PASSAGE TO READ
Text to Speech with Google Cloud Text-to-Speech

When you need to convert written text into speech in a web application, the built-in Web Speech API is still a good baseline. It is widely supported in modern browsers: https://caniuse.com/speech-synthesis

Create a SpeechSynthesisUtterance object with the text to convert, and then pass the object to the speechSynthesis.speak() method.

const utterance = new SpeechSynthesisUtterance('Hello World!');
window.speechSynthesis.speak(utterance);

Visit the MDN documentation for more information:
https://developer.mozilla.org/en-US/docs/Web/API/Web_Speech_API

For this example, I wanted to use a managed cloud service instead: Google Cloud Text-to-Speech.

The service gives you access to Google's hosted voices and lets you tune options such as language, pitch, and speaking rate. Because Google keeps expanding the available voice catalog, the sample application loads the supported voices dynamically instead of hardcoding them.

Pricing and voice availability change over time, so check the current product page for the latest limits and pricing details: https://cloud.google.com/text-to-speech/

Server ¶

The backend is a Spring Boot application that exposes two endpoints:

GET /voices returns the list of voices supported by the Google API.
POST /speak accepts text and speech options, calls Google Cloud Text-to-Speech, and streams an MP3 back to the browser.

DATA ENTRIES
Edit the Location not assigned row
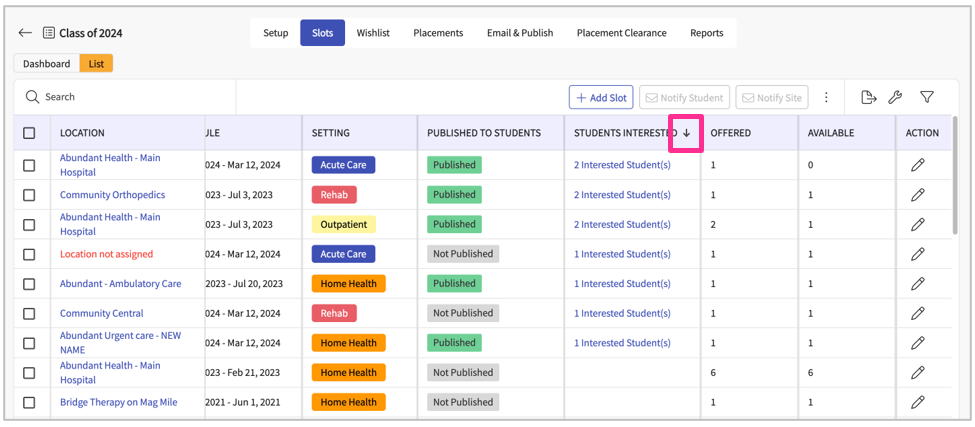pyautogui.click(x=918, y=254)
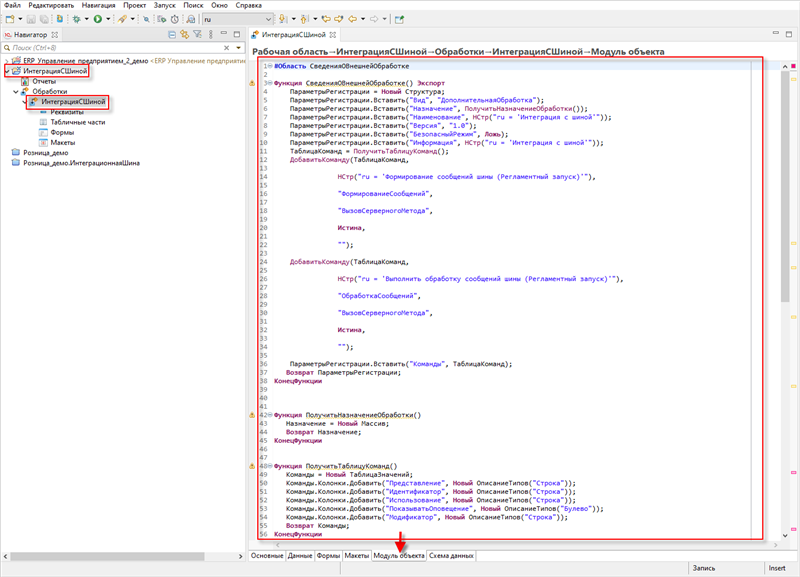800x577 pixels.
Task: Switch to the Схема данных tab
Action: coord(451,555)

PROBLEMS TO WORK ON
• A. Turn the paragraph of the Google Cloud Text-to-Speech article that begins "The service gives you access" into a short bulleted list that keeps its main facts.
• B. Pick up the Google Cloud Text-to-Speech article after its description of the POST /speak endpoint and write the next part.

ANSWERS IN ORDER
• A.
- The service provides access to Google's hosted voices.
- Options such as language, pitch, and speaking rate can be tuned.
- Google keeps expanding its voice catalog, so the sample application loads the supported voices dynamically instead of hardcoding them.

• B.
You should not call the Google API directly from the browser because the credentials must stay on the server.

The sample uses Application Default Credentials, so the Java client library picks up credentials automatically. For local development, the easiest option is to create a service account key in the Google Cloud Console, store the JSON file outside the repository, and point the GOOGLE_APPLICATION_CREDENTIALS environment variable to it before you start the server. In production, use the default service account or workload identity of your hosting platform.

Google provides a Java client library that integrates cleanly with Spring Boot. The Maven dependencies are defined here:

  <dependencies>
    <dependency>
      <groupId>org.springframework.boot</groupId>
      <artifactId>spring-boot-starter-webmvc</artifactId>
    </dependency>
    <dependency>
      <groupId>com.google.auth</groupId>
      <artifactId>google-auth-library-credentials</artifactId>
      <version>1.48.0</version>
    </dependency>
    <dependency>
      <groupId>com.google.cloud</groupId>
      <artifactId>google-cloud-texttospeech</artifactId>
      <version>2.94.0</version>
    </dependency>

pom.xml

The controller creates a TextToSpeechClient directly and lets Google's auth stack resolve the credentials.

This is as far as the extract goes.